ボーダーブルー

復活の呪文

ボーダーブルー


「誰よ、こんな事したの!」


 急に冬が来たようなツンとした寒さの廊下に、女子生徒の声が響く。おそらく、音源は廊下奥の教室だろう。声の主は怒りが収まらないのか、甲高い声で叫び続け、時折、彼女を宥める声と、啜り泣きが、薄暗い廊下の闇から這い出てくる。


 ————この状況、あなたならどうする?


 野次馬根性で教室をチラ見して帰るか、それとも、聞かなかった事にして帰宅するか。


 答えを出す前に、一つ、俺の人生哲学を紹介しよう。


「青春は呪いで溢れている」。


 俺たち高校生は、部活動に勉強、恋愛に友情と、多くの場面で人と関わる。その際に、相手から受け取った何気ない一言や態度が、呪いとして、一生尾を引くこととなるのだ。


 この呪いから逃れる方法はたった一つ。


『後悔を残さないように、努力を徹底し、逃げない事』。


 だから、答えは、『迷わずにGO』だ。


 俺は、マフラーを外して踵を返すと、高い学費を払っているのだから、廊下にも暖房をつけて欲しいと思いつつ、依然叫び声を上げる3年2組の教室へ向かった。


 扉を開けると、予想していた通り、女子生徒達から、『お前は誰だよ』という、敵意と好奇心が混じった視線が向けられた。


「喧嘩なら、俺が相手だ!」


 こういう時は、大袈裟に馬鹿を演じるのが一番だ。


「……誰、あんた」


 仰々しいファイティングポーズをとった俺に、ショートカットの鋭い目をした女子生徒が声をかけた。少ししゃがれた声は、先ほどの叫び声と同じだ。

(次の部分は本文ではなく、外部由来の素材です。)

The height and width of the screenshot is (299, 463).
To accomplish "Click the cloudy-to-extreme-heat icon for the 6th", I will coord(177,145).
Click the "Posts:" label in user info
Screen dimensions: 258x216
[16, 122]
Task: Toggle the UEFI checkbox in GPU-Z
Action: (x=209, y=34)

「2年7組、篠崎涼です。てっきり喧嘩しているのかと思って、飛び込んでしまいました!」

「篠崎って、サッカー部の……」

「お、いい評判ですか!」

「イケメンだけど、馬鹿ってヤツか」

「喜ぶべきか悲しむべきか、分からないすっね!」


 お茶を濁すと、女子生徒達は小さく笑った。そう。青春には笑いが溢れていないとダメだ。


「正直、パニックになってたから助かったよ。私は、川上葵。教壇前に座っているのが、嶺田可奈。もう一人の眼鏡のコが竹田咲子」

「竹田咲子です。よろしく」


 川上葵の横、メガネの女子生徒がお辞儀をした。真っ黒な髪を一つに括った活発さと太縁の眼鏡が、ややアンバランスだ。


 俺もお辞儀し、そのまま教室を観察する。この時期、3年生は自由登校期間のため、彼女達三人以外に生徒はおらず、一見、整然と机が並べられた普通の教室だ。


 ただ、教室の後ろに、花弁が取り除かれた花がある点を除いて。


「……これは酷い」


 思わず、近づく俺。

 フラワーポットに、『誕生日おめでとう』というメッセージカードが差し込まれている。しかし、花弁は一枚たりとも無く、瑞々しい緑色の葉が、却って悲痛に感じられた。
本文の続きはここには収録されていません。